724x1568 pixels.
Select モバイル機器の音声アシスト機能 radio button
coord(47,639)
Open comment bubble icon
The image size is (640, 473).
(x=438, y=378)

::::

■ OBJECTIVE
Can you give back every item above word for word, line by line, in the same order?

■ SOLUTION FOR THIS TASK
724x1568 pixels.
Select モバイル機器の音声アシスト機能 radio button
coord(47,639)
Open comment bubble icon
The image size is (640, 473).
(x=438, y=378)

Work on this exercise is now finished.